### WHAT NEEDS TO BE DONE
Would you print the records below without changing anything?

_ _ _

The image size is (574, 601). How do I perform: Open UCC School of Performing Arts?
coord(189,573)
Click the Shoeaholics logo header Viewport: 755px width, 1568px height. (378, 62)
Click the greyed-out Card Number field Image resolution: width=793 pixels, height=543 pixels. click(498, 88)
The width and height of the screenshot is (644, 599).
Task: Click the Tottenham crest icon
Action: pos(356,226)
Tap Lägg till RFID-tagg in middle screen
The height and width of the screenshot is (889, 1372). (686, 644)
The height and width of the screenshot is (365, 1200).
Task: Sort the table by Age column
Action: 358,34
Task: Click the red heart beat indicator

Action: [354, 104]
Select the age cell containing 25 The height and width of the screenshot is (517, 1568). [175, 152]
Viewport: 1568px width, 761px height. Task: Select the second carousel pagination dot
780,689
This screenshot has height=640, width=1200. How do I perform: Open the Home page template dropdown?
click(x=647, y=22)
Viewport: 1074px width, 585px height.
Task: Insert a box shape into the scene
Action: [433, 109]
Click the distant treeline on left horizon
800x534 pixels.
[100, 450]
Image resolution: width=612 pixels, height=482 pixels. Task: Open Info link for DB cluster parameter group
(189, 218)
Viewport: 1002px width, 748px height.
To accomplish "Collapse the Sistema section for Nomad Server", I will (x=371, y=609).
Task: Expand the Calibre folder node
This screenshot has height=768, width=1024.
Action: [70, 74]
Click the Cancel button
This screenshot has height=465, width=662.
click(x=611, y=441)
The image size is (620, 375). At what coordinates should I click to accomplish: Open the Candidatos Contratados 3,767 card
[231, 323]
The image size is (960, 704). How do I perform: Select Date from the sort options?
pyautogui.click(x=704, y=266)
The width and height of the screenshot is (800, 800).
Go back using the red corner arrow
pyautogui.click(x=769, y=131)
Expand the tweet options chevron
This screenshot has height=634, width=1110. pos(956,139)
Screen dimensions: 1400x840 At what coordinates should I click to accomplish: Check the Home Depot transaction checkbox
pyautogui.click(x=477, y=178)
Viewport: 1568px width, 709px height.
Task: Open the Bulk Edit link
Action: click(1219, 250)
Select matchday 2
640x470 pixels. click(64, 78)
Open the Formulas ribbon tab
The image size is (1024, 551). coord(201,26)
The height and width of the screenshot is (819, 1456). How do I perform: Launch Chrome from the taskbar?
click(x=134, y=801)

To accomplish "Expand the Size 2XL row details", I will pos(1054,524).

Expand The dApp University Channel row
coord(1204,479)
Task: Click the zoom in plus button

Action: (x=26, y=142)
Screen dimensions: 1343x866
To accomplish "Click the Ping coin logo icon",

_ _ _

### WRITTEN SOLUTION
The image size is (574, 601). How do I perform: Open UCC School of Performing Arts?
coord(189,573)
Click the Shoeaholics logo header Viewport: 755px width, 1568px height. (378, 62)
Click the greyed-out Card Number field Image resolution: width=793 pixels, height=543 pixels. click(498, 88)
The width and height of the screenshot is (644, 599).
Task: Click the Tottenham crest icon
Action: pos(356,226)
Tap Lägg till RFID-tagg in middle screen
The height and width of the screenshot is (889, 1372). (686, 644)
The height and width of the screenshot is (365, 1200).
Task: Sort the table by Age column
Action: 358,34
Task: Click the red heart beat indicator

Action: [354, 104]
Select the age cell containing 25 The height and width of the screenshot is (517, 1568). [175, 152]
Viewport: 1568px width, 761px height. Task: Select the second carousel pagination dot
780,689
This screenshot has height=640, width=1200. How do I perform: Open the Home page template dropdown?
click(x=647, y=22)
Viewport: 1074px width, 585px height.
Task: Insert a box shape into the scene
Action: [433, 109]
Click the distant treeline on left horizon
800x534 pixels.
[100, 450]
Image resolution: width=612 pixels, height=482 pixels. Task: Open Info link for DB cluster parameter group
(189, 218)
Viewport: 1002px width, 748px height.
To accomplish "Collapse the Sistema section for Nomad Server", I will (x=371, y=609).
Task: Expand the Calibre folder node
This screenshot has height=768, width=1024.
Action: [70, 74]
Click the Cancel button
This screenshot has height=465, width=662.
click(x=611, y=441)
The image size is (620, 375). At what coordinates should I click to accomplish: Open the Candidatos Contratados 3,767 card
[231, 323]
The image size is (960, 704). How do I perform: Select Date from the sort options?
pyautogui.click(x=704, y=266)
The width and height of the screenshot is (800, 800).
Go back using the red corner arrow
pyautogui.click(x=769, y=131)
Expand the tweet options chevron
This screenshot has height=634, width=1110. pos(956,139)
Screen dimensions: 1400x840 At what coordinates should I click to accomplish: Check the Home Depot transaction checkbox
pyautogui.click(x=477, y=178)
Viewport: 1568px width, 709px height.
Task: Open the Bulk Edit link
Action: click(1219, 250)
Select matchday 2
640x470 pixels. click(64, 78)
Open the Formulas ribbon tab
The image size is (1024, 551). coord(201,26)
The height and width of the screenshot is (819, 1456). How do I perform: Launch Chrome from the taskbar?
click(x=134, y=801)

To accomplish "Expand the Size 2XL row details", I will pos(1054,524).

Expand The dApp University Channel row
coord(1204,479)
Task: Click the zoom in plus button

Action: (x=26, y=142)
Screen dimensions: 1343x866
To accomplish "Click the Ping coin logo icon",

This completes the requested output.